TASK BRIEF: Which lines of the records below contain the string "will"? Report each of them.

Segment Start: SOURCE DATA

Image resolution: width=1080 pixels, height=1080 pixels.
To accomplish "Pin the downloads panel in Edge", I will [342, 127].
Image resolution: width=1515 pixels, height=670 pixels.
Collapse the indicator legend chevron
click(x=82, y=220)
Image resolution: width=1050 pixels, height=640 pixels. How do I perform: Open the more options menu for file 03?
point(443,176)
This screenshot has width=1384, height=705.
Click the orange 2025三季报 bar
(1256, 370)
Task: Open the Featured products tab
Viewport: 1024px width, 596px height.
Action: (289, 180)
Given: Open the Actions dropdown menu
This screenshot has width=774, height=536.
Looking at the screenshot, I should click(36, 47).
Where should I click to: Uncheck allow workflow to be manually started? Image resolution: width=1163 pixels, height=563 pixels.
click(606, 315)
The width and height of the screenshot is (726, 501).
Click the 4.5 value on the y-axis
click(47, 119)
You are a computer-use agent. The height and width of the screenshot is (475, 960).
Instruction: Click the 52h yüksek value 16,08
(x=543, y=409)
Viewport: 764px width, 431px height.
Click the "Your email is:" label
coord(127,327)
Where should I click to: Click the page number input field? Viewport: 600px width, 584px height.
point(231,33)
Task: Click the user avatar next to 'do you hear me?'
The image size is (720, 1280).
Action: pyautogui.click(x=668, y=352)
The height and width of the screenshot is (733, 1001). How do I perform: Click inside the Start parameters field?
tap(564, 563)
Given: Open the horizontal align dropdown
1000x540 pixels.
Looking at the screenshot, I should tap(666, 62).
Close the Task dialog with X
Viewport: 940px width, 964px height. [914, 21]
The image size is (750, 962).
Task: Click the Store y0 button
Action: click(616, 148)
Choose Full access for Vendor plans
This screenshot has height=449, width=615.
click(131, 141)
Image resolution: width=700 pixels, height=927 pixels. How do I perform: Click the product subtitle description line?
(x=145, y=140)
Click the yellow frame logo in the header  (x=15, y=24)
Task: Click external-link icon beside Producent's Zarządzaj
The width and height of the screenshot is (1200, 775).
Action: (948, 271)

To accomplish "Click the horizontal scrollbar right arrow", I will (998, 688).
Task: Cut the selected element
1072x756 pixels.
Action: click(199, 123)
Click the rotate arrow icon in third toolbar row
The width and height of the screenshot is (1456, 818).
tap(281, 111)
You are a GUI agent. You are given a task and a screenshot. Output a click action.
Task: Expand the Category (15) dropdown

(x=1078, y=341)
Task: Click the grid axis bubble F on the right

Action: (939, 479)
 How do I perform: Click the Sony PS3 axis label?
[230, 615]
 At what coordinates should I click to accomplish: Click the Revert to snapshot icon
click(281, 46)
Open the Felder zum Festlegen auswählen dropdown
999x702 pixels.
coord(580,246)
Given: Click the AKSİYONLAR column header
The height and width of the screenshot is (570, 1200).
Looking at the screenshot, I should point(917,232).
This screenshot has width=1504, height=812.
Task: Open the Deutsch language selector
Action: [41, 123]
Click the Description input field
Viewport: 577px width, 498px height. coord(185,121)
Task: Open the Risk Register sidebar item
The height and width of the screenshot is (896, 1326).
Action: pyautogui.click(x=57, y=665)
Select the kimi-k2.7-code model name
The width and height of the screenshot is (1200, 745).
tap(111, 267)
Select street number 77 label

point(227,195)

Segment End: SOURCE DATA

WRITTEN RESPONSE:
To accomplish "Pin the downloads panel in Edge", I will [342, 127].
To accomplish "Click the horizontal scrollbar right arrow", I will (998, 688).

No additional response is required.